Source records
###

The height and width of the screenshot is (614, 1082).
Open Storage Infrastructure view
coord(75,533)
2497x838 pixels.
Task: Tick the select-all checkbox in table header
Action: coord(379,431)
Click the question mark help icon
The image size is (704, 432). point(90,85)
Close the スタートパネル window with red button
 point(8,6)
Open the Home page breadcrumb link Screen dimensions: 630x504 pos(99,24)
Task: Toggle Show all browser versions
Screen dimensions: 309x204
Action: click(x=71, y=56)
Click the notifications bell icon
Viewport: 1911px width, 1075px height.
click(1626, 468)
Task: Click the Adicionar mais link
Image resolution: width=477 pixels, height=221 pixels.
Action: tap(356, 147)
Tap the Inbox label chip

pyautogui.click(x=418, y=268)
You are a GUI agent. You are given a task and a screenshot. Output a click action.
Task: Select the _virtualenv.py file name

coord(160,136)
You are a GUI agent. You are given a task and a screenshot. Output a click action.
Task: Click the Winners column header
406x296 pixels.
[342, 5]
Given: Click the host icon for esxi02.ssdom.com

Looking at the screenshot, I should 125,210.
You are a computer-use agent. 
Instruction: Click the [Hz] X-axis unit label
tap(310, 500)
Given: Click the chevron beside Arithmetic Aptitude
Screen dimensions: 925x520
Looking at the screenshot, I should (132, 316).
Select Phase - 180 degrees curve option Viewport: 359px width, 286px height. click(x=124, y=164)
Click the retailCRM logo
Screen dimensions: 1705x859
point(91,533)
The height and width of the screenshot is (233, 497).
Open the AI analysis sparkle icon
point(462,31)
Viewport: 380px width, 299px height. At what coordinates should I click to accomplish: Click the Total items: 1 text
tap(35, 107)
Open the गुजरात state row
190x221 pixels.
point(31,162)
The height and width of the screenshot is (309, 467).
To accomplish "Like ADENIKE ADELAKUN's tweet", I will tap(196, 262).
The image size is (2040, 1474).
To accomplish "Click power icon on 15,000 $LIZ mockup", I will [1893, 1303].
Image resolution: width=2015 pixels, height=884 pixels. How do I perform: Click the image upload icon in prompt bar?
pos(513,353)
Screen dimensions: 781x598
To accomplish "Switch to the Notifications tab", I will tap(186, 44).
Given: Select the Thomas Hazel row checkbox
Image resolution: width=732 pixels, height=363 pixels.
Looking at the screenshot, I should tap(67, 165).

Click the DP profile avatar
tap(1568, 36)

###

Directions: Please give the material starting at the line containing "Given: Click the host" and ending at the line containing "Looking at the screenshot, I should (132, 316)." as a two-column CSV with the columns instruction and response, one row per instruction. Put each value in a single quoted field and turn any line breaks into spaces.

Answer:
instruction,response
"Given: Click the host icon for esxi02.ssdom.com","Looking at the screenshot, I should 125,210."
"You are a computer-use agent. Instruction: Click the [Hz] X-axis unit label","tap(310, 500)"
"Given: Click the chevron beside Arithmetic Aptitude Screen dimensions: 925x520","Looking at the screenshot, I should (132, 316)."